▶ _Entries shown_
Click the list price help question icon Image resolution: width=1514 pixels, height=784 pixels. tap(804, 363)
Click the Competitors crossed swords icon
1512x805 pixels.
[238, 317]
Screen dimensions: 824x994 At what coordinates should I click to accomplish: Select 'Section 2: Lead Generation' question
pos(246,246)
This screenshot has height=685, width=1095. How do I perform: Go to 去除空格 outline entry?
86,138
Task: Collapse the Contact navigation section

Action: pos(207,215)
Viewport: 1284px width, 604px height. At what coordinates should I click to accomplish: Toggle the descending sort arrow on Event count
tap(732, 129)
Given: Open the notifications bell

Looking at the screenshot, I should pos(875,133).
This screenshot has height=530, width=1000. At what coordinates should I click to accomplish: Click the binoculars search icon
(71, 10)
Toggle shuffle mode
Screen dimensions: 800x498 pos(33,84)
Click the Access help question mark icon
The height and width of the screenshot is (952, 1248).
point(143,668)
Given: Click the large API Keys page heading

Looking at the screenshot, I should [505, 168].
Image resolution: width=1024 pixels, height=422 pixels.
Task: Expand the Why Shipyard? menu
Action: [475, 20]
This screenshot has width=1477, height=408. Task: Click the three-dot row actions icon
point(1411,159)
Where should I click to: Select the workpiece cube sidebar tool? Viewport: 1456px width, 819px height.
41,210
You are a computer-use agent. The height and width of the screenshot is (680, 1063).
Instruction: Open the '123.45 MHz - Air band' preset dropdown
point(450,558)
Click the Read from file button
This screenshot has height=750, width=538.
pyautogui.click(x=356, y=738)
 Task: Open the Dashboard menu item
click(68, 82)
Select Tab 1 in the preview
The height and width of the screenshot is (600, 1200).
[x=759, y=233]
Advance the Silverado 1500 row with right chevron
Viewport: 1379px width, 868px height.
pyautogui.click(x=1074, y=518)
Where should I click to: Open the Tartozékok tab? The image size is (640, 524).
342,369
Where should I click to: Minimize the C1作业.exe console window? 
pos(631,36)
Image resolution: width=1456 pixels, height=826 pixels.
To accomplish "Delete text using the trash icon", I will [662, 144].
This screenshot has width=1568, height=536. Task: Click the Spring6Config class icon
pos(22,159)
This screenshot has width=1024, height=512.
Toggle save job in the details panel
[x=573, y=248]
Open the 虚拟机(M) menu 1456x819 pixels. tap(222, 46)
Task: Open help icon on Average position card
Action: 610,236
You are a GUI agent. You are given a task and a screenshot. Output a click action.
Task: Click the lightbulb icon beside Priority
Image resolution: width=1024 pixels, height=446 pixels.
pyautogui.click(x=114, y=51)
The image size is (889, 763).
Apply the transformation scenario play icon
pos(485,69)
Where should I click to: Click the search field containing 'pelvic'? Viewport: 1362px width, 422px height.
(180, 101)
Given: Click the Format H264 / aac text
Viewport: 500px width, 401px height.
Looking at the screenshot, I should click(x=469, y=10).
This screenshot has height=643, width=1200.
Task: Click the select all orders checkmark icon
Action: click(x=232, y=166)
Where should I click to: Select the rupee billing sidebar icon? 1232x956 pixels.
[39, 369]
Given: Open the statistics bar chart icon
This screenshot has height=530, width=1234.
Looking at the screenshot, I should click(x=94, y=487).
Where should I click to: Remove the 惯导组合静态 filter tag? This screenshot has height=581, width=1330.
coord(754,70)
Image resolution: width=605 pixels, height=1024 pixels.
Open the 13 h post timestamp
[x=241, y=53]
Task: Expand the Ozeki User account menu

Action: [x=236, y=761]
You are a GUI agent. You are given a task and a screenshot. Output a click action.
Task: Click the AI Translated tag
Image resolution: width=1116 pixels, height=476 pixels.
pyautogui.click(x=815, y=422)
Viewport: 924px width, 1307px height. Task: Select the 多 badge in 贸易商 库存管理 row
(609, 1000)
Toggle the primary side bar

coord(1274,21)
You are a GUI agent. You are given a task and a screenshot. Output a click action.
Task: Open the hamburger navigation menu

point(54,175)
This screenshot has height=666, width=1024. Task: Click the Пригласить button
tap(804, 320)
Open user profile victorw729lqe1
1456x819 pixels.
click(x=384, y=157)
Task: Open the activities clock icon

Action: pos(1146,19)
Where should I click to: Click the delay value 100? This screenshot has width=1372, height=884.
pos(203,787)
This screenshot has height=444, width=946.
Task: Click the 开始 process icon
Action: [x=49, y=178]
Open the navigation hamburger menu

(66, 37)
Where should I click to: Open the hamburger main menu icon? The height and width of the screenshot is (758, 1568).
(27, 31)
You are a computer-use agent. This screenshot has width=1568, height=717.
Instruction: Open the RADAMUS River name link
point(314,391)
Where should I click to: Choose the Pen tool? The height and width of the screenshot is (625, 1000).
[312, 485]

▶ _Goal_
Copy out every line in the data above that contains the string "Instruction".

▶ _Correct answer_
Instruction: Open the '123.45 MHz - Air band' preset dropdown
Instruction: Open the RADAMUS River name link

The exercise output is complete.